Зубной техник боготворил Стэллу, как и Саша. Только ради неё бросил он играть и дожил до глубокой старости, тягая пальто и шубы в Харьковском оперном театре, куда ему, по великому блату, удалось устроиться гардеробщиком.

 

    ЧАПАЙ И КОНИ

        Настоящий политик – это персона, способная заставить колесо истории работать на благо её народа. В какую бы сторону это колесо ни крутилось.
    Видя ликующие улыбки только что избранных президентов, я всегда задаю себе вопрос: а понимают ли новоиспеченные кормчие, чего ждёт от них паства?..
    Харьков, начало восьмидесятых.
    Наши в Афганистане.
    Мы бомбим свадьбы в кишке.
    Мы – это ансамбль «Рубин», в составе:
    Олег Белов – ритм-гитара, вокал
    Вовка Мушник – бас-гитара
    Андрюша Чуйко – клавишные
    Саня Тыщенко – ударные
    я – саксофон, кларнет.
    Кишкой – за длиннющий её зал – зовём мы столовку №6, расположенную на пересечении проспекта Ленина и улицы Тобольской.
    …Преддверие Дня Победы, только что отгремел Первомай.
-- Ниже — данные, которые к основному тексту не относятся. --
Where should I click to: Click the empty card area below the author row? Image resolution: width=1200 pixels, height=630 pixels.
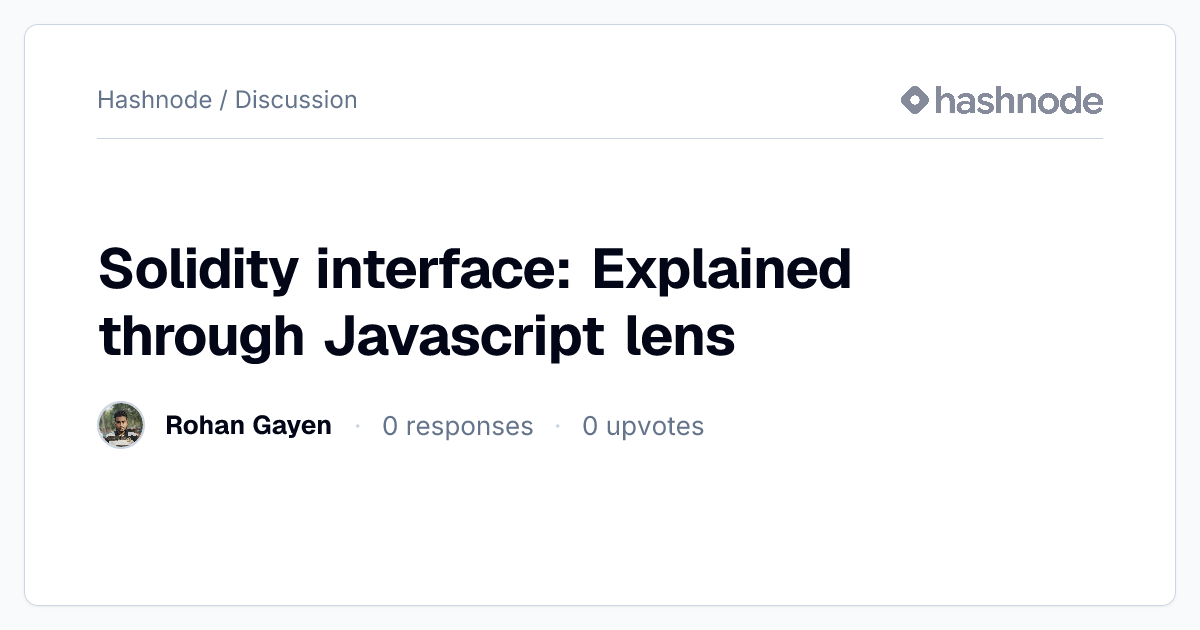600,525
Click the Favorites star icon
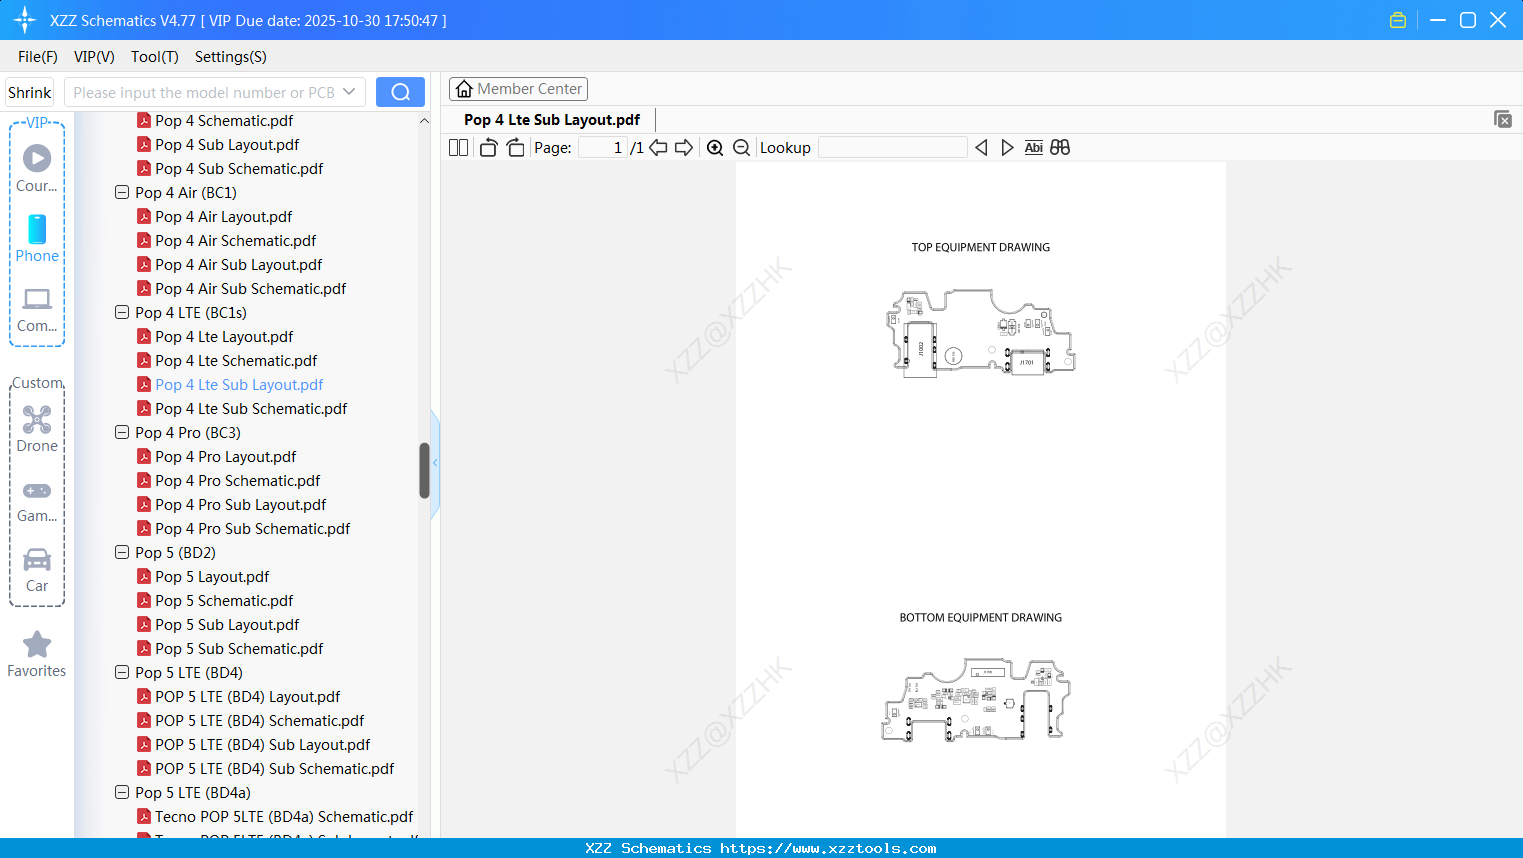The image size is (1523, 858). (36, 646)
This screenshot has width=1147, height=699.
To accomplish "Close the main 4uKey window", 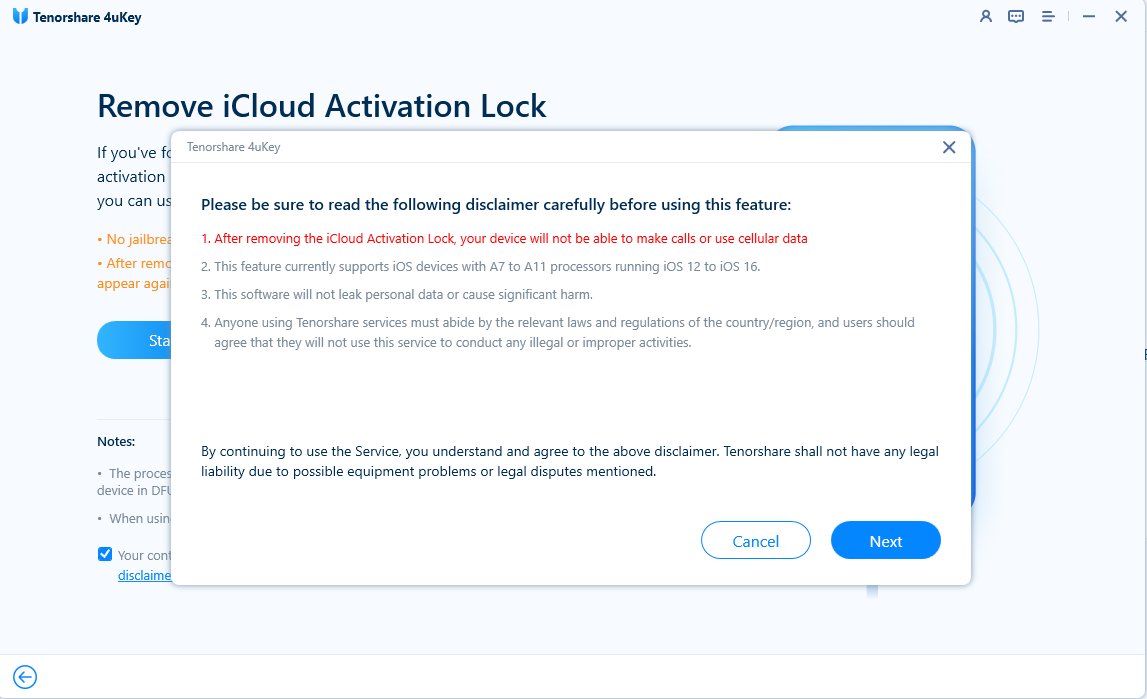I will (1121, 16).
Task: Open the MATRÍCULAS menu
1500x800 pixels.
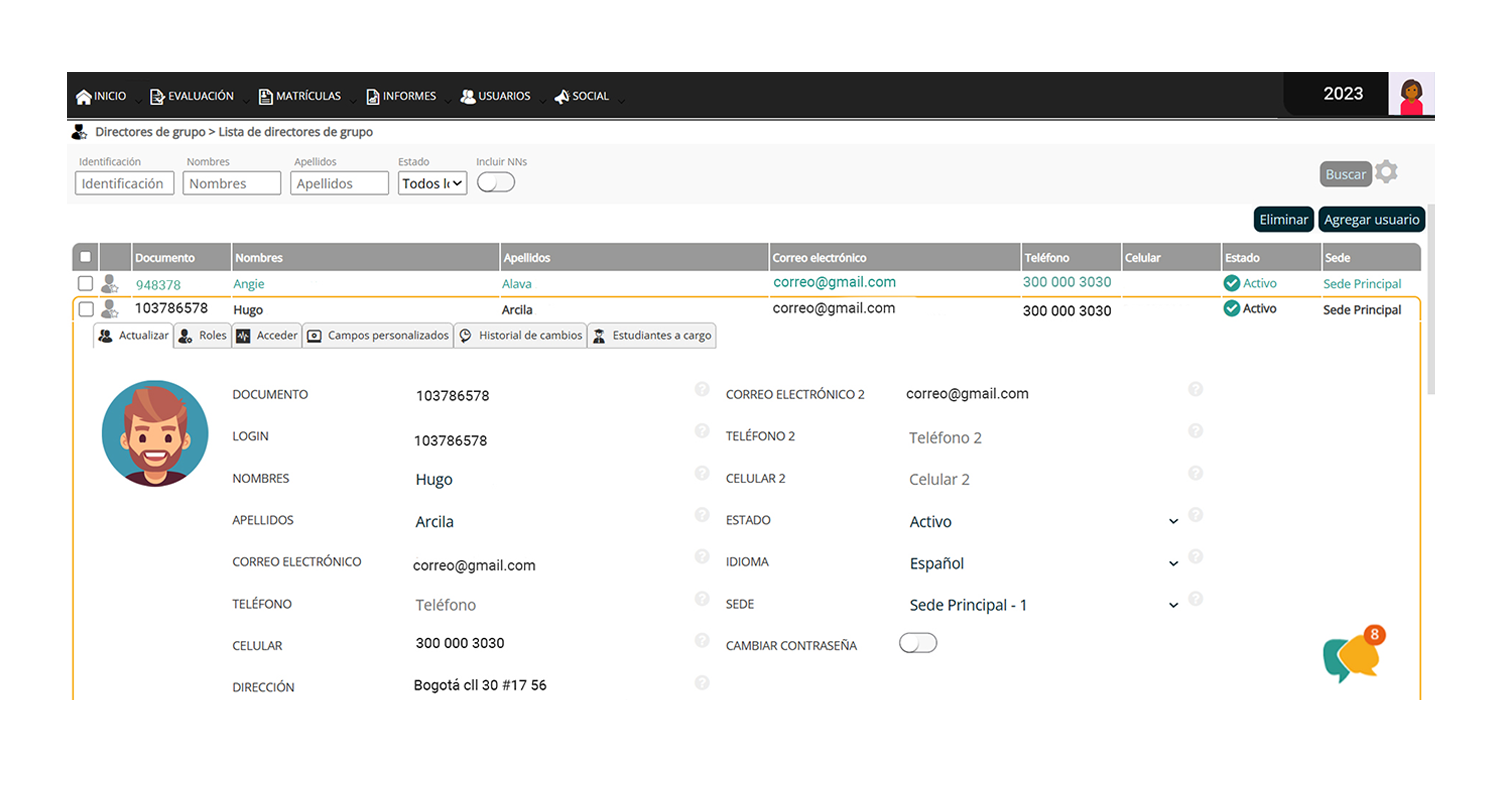Action: (299, 97)
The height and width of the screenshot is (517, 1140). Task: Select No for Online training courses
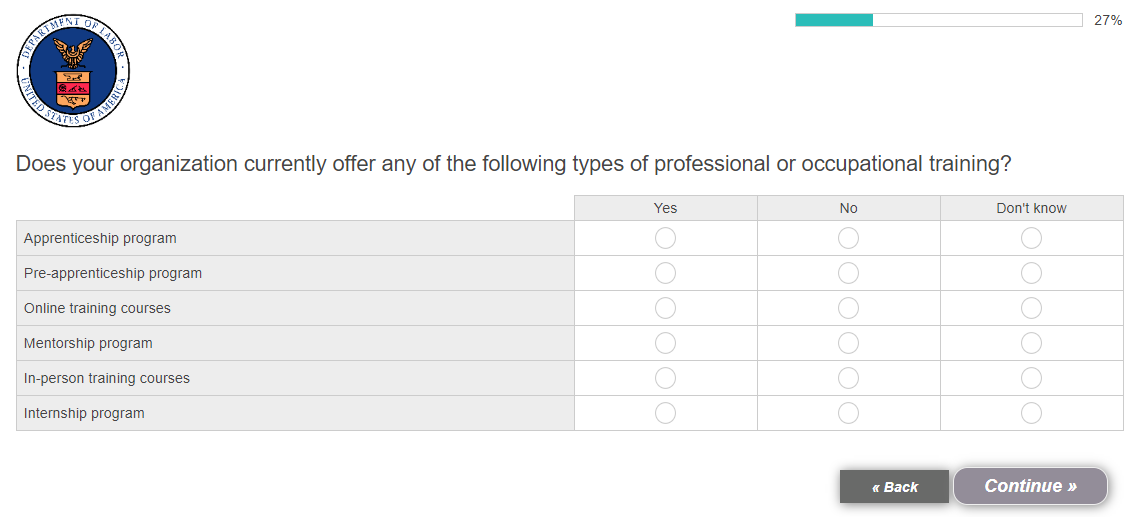click(x=848, y=308)
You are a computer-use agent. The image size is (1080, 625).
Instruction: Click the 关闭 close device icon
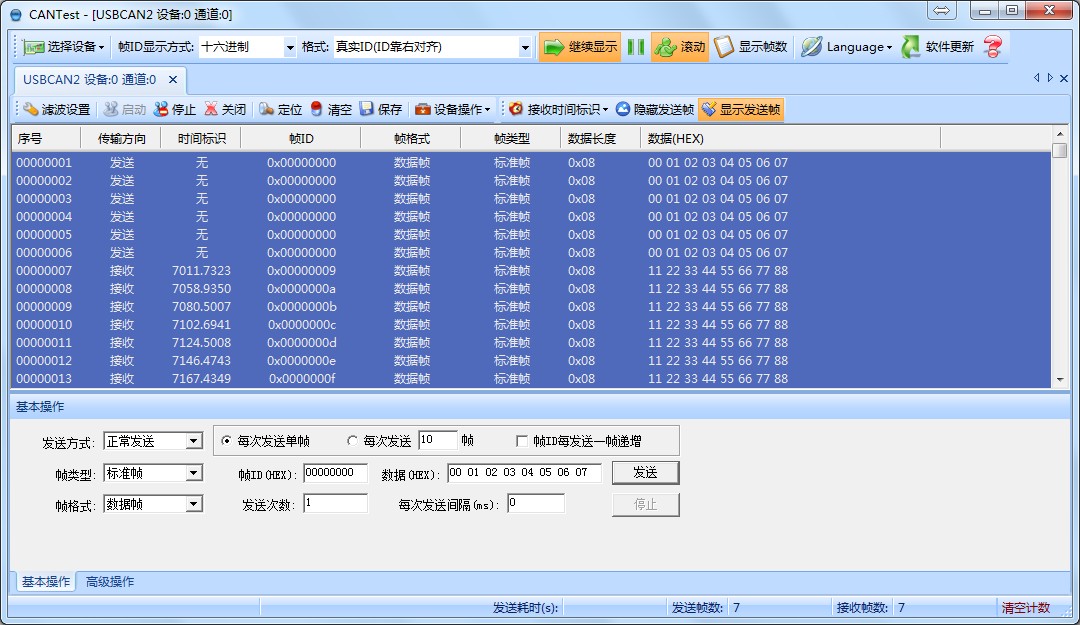pyautogui.click(x=230, y=110)
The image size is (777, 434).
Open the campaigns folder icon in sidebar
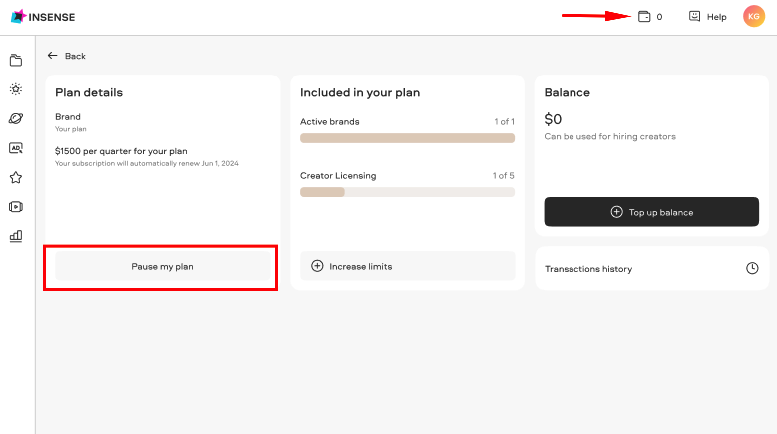pos(16,60)
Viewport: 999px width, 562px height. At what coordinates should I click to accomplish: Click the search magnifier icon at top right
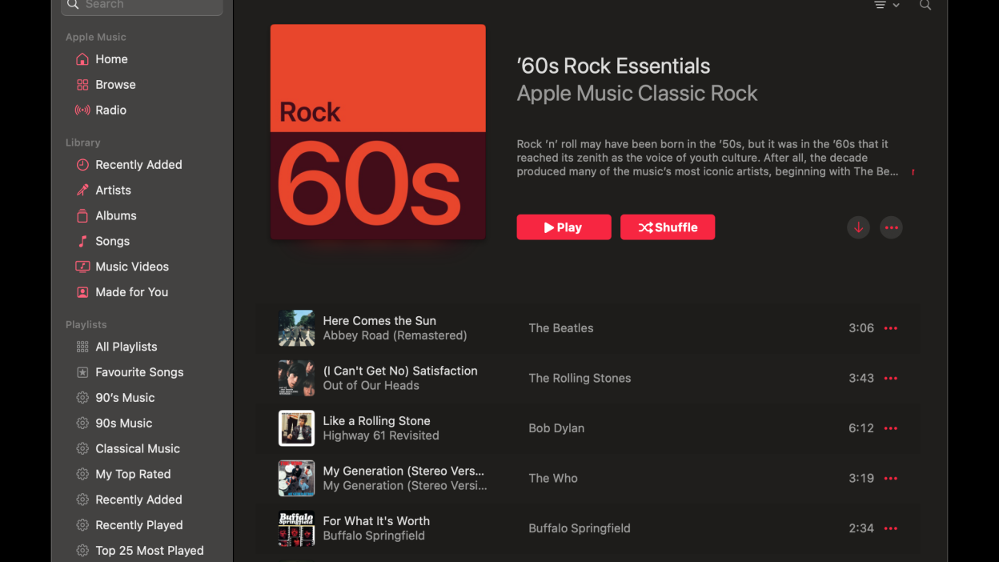tap(925, 6)
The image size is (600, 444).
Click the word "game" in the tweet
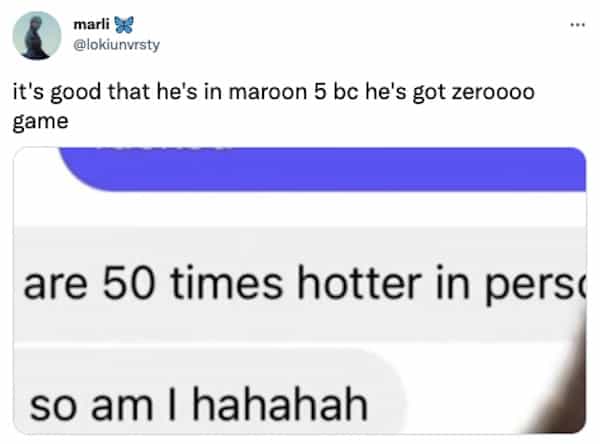41,122
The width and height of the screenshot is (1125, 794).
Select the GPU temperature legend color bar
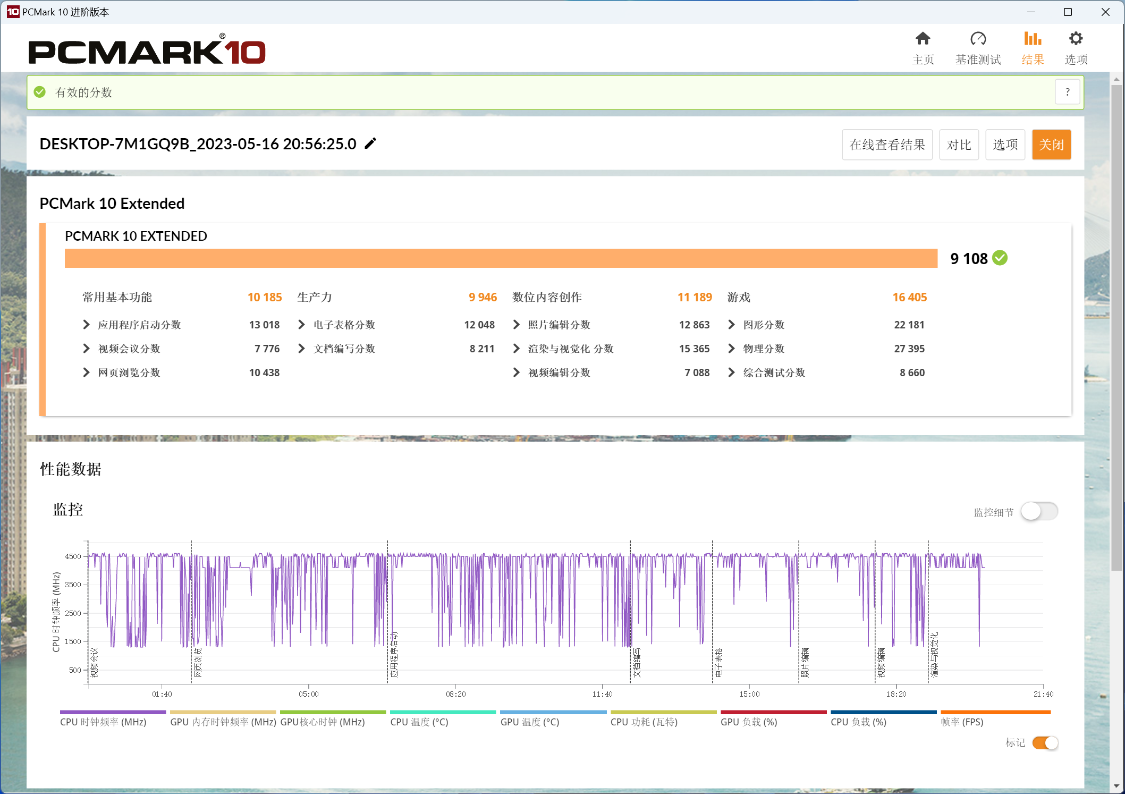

Цветут липы, яблони. Всё нарядней становятся харьковские кладбища. Вдоль центральных аллей вырастают новые памятники. На гранитных стелах с фотографической точностью запечатлеваются образы павших воинов-интернационалистов.
    Судя по газетам, мы помогаем афганским братьям-коммунистам.
По предприятиям ходят лекторы общества «Знание». Они разъясняют то, чего ни в одной газете не найдёшь. Оказывается, алгоритм, которым руководствовалось наше Политбюро, вводя войска, был прост:
    1. Либо в Афганистан входим мы;
    2. Либо за нас это делает Дядюшка Сэм. И сосредотачивает под южным подбрюшьем СССР свои военные базы.
    И всё это – на фоне нарастающей мощи Харьковского Бюро Добрых Услуг. Бюро специализировалось на обслуживании свадеб.
Оба бюро придерживались тактики сдерживания. Политбюро сдерживало империалистов. Бюро Добрых услуг – музыкантов.
    Если прежде (до Бюро) заказчики платили непосредственно музыкантам, то теперь между заказчиками и музыкантами возник всеотъемлющий посредник.
Щупальца «услужливого» бюро цепко впились в свадебные котлеты. Полчища контролёров были насланы на точки общественного питания. Играть на семейных торжествах дозволялось только оркестрам Бюро.
    Пядь за пядью отвоёвывало Бюро боевые точки, в которых окопались «дикие» оркестры.
    По отношению к побеждённым Победитель проявлял чудеса гуманизма. Завоевав точку, он не уничтожал лабухов физически. Он ставил их под свои знамёна, зачисляя в штат Бюро.
Вскоре с «дикими» оркестрами в Харькове было покончено. О чём рапортовано в Киев.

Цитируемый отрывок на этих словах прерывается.